Mi estilo de escribir es hablarle a alguien que ya no está. Quizás tengas razón en eso que yo me digo: no sé soltar para siempre. No sé cerrar. Supongo que cerrar es asumir la pérdida, la derrota, la irrelevancia de lo que fue. Y yo me apego con fuerza a la transcendencia. A la huella. Aunque la huella sea la herida. No me importa salir dañada, lo que nunca quise fue salir ilesa.
No sé cuánto hay de amor y cuánto de mi pensamiento obsesivo. Para mí el pasado y el presente suceden a la vez. El tiempo es una línea vertical. Por eso no sé olvidar. Por eso te entiendo -mi parte racional es consciente-. Por eso, no te entiendo -mi parte emocional se resiste-. ¿Cómo vas a borrar lo que tuvimos?

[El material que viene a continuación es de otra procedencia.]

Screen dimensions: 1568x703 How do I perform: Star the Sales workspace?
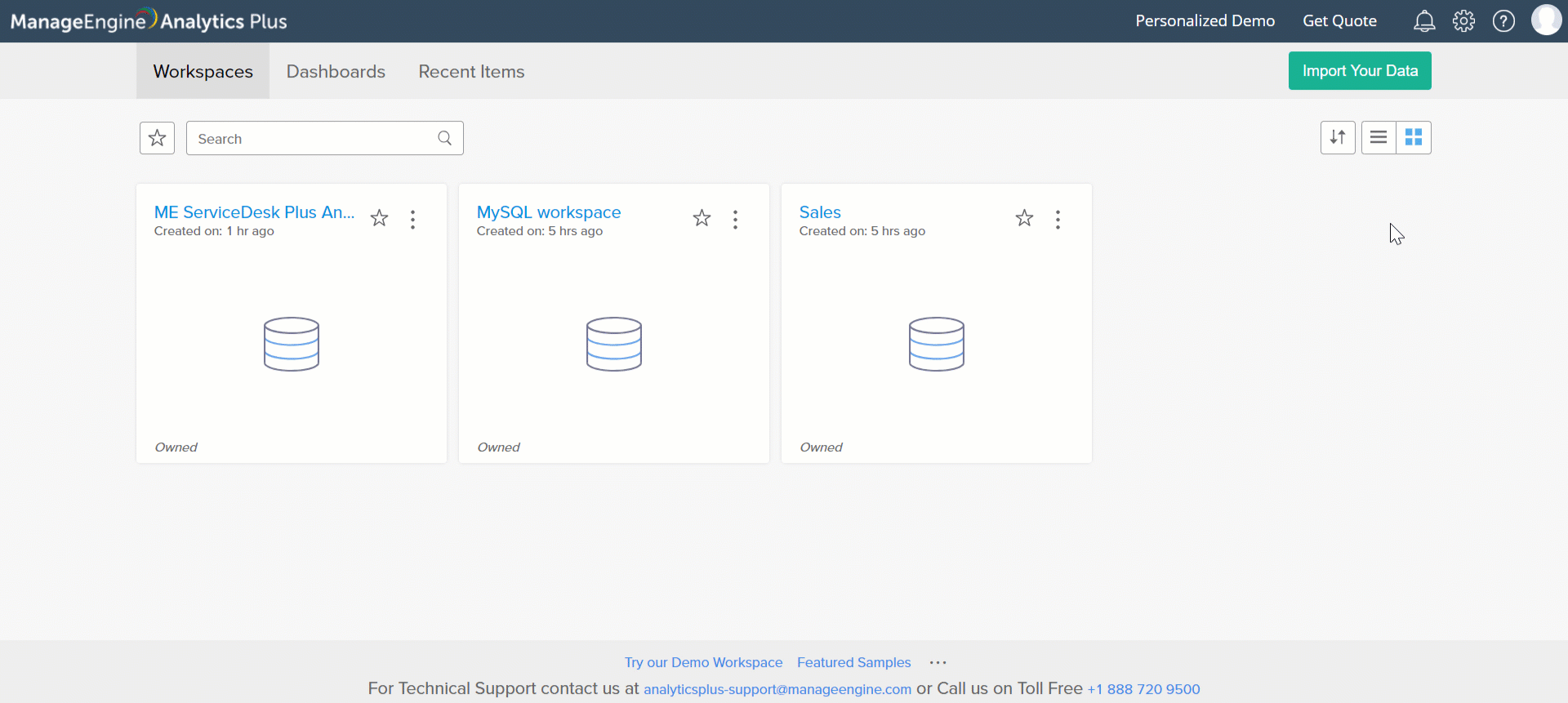click(1024, 218)
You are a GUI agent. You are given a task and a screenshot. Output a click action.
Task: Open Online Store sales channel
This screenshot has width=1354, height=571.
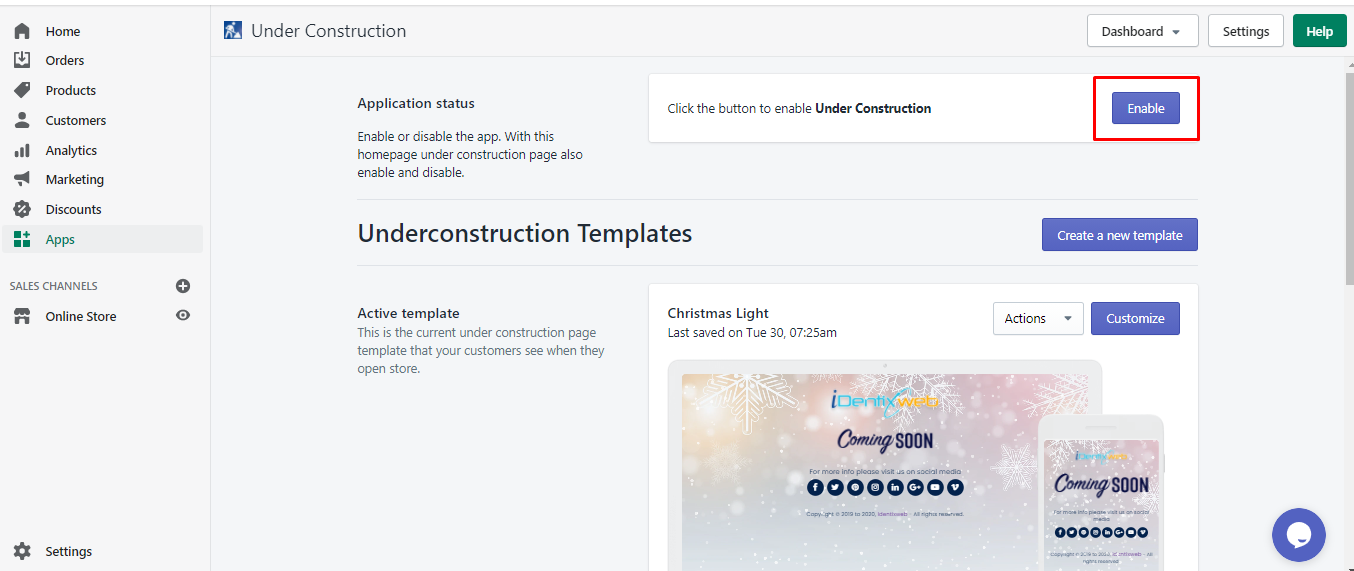pyautogui.click(x=80, y=316)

Y me entran dudas: ¿tuvo el peso que le atribuí? ¿O solo fue una densidad que yo me cargué sobre los hombros? Pero me acuerdo de todas esas veces, de todas las palabras. Y caigo en el mismo error una y otra vez. Tú querías huir y yo quedarme. Y me fui para que no salieras corriendo "por la vereda de la puerta de atrás", para dignificar el recuerdo. En algún lugar, todo lo que me dijiste aún resuena, todo lo que me diste tiene su eco. En algún lugar, todo lo que nos faltó tiene su hueco.